Herejes
Leonardo Padura
6 septiembre, 2013 02:00Leonardo Padura. Foto: Alberto Cuéllar
Con el exilio de un tío y un sobrino judíos desde Polonia a la bulliciosa ciudad de La Habana de 1939, en tiempos de horror para Europa, se inicia esta nueva novela del cubano Leonardo Padura (La Habana, 1955), que cosechó grandes éxitos con su anterior trabajo, El hombre que amaba a los perros. En este ambicioso Herejes pone en funcionamiento dos de sus mejores armas: su talento para las tramas detectivescas (Padura se ha forjado en el género negro) y, como acostumbra, un notable trabajo de documentación histórica, que en este caso brilla especialmente en el asunto de las persecuciones de judíos a partir del siglo XVII. El misterio en torno a un pequeño lienzo de Rembrandt, pintado en 1647, que pertenecía a la familia exiliada protagonista (los Kaminsky) y que reaparece en una subasta londinense en 2007 da juego para que Padura, sin desatender una escritura cuidada y exigente, sepa atrapar a los lectores a lo largo de quinientas densas páginas.Mucho suspense hay ya desde esa primera expectación infantil por la llegada a la isla de un transatlántico proveniente de Alemania con casi un millar de refugiados a bordo, una tensión narrativa mantenida a lo largo de los muchos vericuetos y saltos temporales que se proponen hasta el año 2009. La introducción en la trama de su renombrado investigador (Mario Conde) es también un acierto, un elemento que agiliza y puntea la historia convulsa de toda una saga familiar. Los diálogos del ex-policía Conde con sus amistades (mientras "toman rones y facturan pérdidas") y, sobre todo, con Elías Kaminsky, aportan gracia y naturalidad al conjunto del relato. A través de su detective, Padura evoca lugares y personas de la isla que ya se perdieron, valores de otro tiempo que hoy se echan en falta, tal vez porque el escritor se siente, como el personaje, miembro de "la generación más desencantada y jodida dentro del nuevo país que se iba configurando".

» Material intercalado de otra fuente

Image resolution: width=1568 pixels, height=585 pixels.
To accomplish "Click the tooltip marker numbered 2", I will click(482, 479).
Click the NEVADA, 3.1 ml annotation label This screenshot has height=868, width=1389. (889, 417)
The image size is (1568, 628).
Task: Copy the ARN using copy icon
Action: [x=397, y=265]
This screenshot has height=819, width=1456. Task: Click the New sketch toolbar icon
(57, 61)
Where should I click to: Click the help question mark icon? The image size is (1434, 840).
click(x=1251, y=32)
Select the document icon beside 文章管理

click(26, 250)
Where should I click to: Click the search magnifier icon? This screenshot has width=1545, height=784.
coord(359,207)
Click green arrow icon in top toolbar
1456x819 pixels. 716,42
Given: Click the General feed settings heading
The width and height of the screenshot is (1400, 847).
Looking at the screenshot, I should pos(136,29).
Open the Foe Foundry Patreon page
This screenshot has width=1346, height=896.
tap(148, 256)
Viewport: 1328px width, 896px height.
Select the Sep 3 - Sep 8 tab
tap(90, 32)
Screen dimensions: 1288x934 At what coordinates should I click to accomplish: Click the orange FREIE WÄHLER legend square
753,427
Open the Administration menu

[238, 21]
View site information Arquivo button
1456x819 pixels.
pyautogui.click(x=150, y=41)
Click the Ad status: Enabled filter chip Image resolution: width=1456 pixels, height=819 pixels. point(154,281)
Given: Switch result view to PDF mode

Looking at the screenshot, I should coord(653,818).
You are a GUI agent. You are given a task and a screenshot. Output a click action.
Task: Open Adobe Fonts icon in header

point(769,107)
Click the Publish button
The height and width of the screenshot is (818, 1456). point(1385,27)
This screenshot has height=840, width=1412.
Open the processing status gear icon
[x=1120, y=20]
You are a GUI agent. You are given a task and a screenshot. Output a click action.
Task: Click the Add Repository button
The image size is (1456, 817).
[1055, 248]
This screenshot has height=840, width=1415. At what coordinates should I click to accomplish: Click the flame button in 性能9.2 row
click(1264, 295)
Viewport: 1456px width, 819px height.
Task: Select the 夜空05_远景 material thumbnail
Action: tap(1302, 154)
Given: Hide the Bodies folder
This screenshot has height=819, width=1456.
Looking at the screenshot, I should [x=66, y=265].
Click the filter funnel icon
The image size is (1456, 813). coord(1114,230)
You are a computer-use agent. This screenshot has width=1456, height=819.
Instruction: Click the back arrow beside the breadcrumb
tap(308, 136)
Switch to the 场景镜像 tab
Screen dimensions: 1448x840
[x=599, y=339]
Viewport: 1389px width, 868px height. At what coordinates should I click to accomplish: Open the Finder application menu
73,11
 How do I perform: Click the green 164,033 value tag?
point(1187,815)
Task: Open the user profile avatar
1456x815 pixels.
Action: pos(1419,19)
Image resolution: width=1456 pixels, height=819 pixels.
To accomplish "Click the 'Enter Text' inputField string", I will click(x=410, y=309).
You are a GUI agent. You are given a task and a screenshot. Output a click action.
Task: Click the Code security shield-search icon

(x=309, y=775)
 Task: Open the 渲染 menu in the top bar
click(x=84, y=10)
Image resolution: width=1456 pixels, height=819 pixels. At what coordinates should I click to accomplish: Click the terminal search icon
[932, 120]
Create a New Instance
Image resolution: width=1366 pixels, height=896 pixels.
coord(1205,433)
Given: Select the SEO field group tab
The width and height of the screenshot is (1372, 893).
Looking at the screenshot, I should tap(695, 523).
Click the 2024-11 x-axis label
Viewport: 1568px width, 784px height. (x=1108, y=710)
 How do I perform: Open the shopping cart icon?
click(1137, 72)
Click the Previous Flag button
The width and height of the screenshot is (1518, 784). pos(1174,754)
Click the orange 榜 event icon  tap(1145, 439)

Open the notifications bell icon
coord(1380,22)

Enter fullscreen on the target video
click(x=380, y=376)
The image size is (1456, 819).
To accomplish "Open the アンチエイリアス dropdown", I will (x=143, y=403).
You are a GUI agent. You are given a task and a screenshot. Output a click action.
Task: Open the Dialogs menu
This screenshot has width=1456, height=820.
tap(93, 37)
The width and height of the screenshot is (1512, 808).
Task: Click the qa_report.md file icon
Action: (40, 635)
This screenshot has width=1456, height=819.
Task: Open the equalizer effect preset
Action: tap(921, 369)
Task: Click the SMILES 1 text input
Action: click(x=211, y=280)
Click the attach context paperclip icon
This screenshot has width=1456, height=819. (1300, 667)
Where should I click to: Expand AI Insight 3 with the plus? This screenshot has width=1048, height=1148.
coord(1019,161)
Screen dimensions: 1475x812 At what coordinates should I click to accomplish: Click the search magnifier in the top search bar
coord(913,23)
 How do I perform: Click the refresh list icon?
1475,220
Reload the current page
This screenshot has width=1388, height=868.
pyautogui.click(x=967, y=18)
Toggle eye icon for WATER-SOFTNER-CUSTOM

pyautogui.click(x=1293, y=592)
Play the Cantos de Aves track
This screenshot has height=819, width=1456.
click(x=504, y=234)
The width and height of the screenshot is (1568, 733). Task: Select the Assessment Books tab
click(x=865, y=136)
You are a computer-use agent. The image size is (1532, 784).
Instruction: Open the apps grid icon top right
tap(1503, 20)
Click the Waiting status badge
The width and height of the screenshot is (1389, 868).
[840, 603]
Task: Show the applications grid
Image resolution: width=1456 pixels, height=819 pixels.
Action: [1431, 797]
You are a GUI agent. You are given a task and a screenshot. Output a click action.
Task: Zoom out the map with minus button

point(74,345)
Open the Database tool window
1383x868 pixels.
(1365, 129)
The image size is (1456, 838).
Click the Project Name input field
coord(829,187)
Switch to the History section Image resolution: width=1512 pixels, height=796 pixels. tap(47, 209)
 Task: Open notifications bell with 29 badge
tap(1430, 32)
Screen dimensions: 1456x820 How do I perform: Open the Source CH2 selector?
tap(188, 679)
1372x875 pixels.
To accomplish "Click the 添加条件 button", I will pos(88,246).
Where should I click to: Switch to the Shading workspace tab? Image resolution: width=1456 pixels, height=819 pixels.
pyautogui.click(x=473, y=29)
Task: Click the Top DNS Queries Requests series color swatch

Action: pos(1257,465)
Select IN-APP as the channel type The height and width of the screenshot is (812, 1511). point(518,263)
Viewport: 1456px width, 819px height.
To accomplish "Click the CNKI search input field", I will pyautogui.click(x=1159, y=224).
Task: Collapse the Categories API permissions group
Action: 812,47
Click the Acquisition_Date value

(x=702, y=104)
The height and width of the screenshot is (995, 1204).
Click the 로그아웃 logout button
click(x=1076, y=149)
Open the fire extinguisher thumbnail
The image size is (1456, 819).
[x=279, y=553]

La descripción del carácter cubano, su apertura y su capacidad para vivir, incluso en la adversidad, como si fuera una fiesta, es otro de los logros de esta historia. Se trata de una atrayente intriga, a partir de la cual van surgiendo asuntos como la parálisis e insolidaridad del mundo civilizado frente a los necesitados de ayuda en vísperas de la Segunda Guerra Mundial (ese barco de refugiados judíos lo rechaza sucesivamente Cuba, Estados Unidos o Canadá, y una mayoría de sus pasajeros terminará, de regreso, en Auschwitz), un drama humanitario repleto de paralelos históricos en suelo europeo que el autor pone de manifiesto (Holanda, Polonia, Rusia...) Mirar a otro lado, dudar, o ser tibios, en ciertos casos supone "la ratificación de una condena a muerte anunciada".
Leonardo Padura nos sumerge en la polémica por las obras de arte robadas a los judíos por los nazis y advierte del peligro de manipular a las masas (en Alemania, en Cuba o en cualquier lugar). No evita la referencia a la complicada y problemática formación del Estado de Israel en 1947. El detalle de la vida de Daniel Kaminsky, su trágico madurar, su más que comprensible transición del judaísmo al "escepticismo descreído", permiten al autor situarnos ante el que quizá sea el gran mensaje de fondo de este libro: una advertencia clara contra los fanatismos de una u otra índole, y un ruego no menos claro a favor de la tolerancia y el respeto por las diferentes maneras de pensar y estar en el mundo. Hay en esta obra el anhelo de un territorio donde nadie sea considerado inferior o hereje, un lugar en el que la verdadera convivencia sea posible. Como declara el tío del protagonista, el austero pero comprensivo Joseph Kaminsky: "Agradéceselo a Cuba. Aquí he trabajado, pasado penurias... pero he conocido otra vida donde a nadie le ha importado en qué idioma hago mis rezos".